Bad FLSA Retaliation Decision

Posted on July 2nd, 2009 in Uncategorized | No Comments »

The Seventh Circuit Court of Appeals recently issued a decision holding that an internal, verbal complaint by an employee to an employer does not give the employee protection from retaliation under the Fair Labor Standards Act (FLSA). See Kasten v. Saint-Gobain Performance Plastics Corp., 2009 WL 1838291 (7th Cir. June 29, 2009).

As an initial matter, the Seventh Circuit agreed with the Sixth Circuit (See Moore v. Freeman, 355 F.3d 558 (6th Cir.2004)) that an internal complaint will suffice as protected activity under the FLSA’s anti-retaliation provision. But the Seventh Circuit disagreed with the Sixth Circuit (See EEOC v. Romeo Community Schools, 976 F.2d 985, 989-90 (6th Cir.1992)) that a verbal complaint, as opposed to a written complaint, would give rise to protection from retaliation.

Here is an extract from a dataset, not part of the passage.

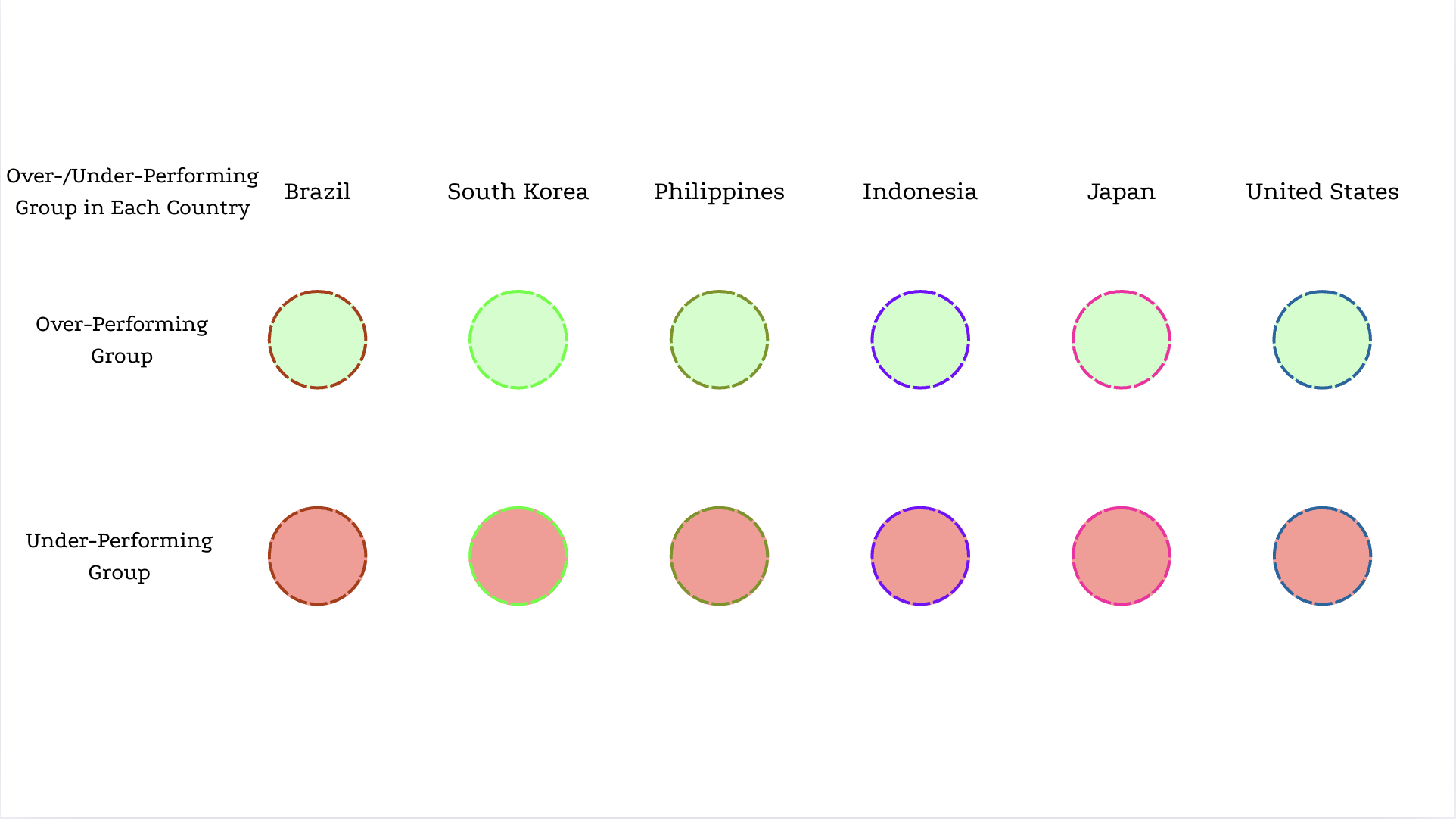Select Indonesia's over-performing purple-outlined circle
1456x819 pixels.
click(x=920, y=340)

The Seventh Circuit argued that its decision was based on the statutory language of the FLSA’s anti-retaliation provision, which prohibits “discharg[ing] … any employee because such employee has filed any complaint….” See 29 U.S.C. § 215(a)(3). The Seventh Circuit interpreted the phrase “filed any complaint” as requiring a written complaint, rather an a purely verbal complaint.

This is a bad decision for employees in the Seventh Circuit, which is comprised of the states of Illinois, Wisconsin and Indiana. In these states, an employee who verbally complains to management about his company’s failure to properly pay overtime is unprotected from retaliation. Most employees generally lodge verbal complaints before reducing the complaint to writing. In the Seventh Circuit, failure to complain, for example, about an illegal overtime scheme in writing will not give an employee protection from retaliation.

In my opinion, the statutory language of the FLSA’s anti-retaliation provision is less than clear, i.e., ambiguous, and would seem to encompass a verbal complaint. Further, the remedial nature of the FLSA would also seem to require that a verbal complaint would give rise to protection from retaliation.

Fortunately, the law in the Sixth Circuit is not as harsh.

Meal Breaks…When are they compensable?

Posted on June 21st, 2009 in Fair Labor Standards Act | No Comments »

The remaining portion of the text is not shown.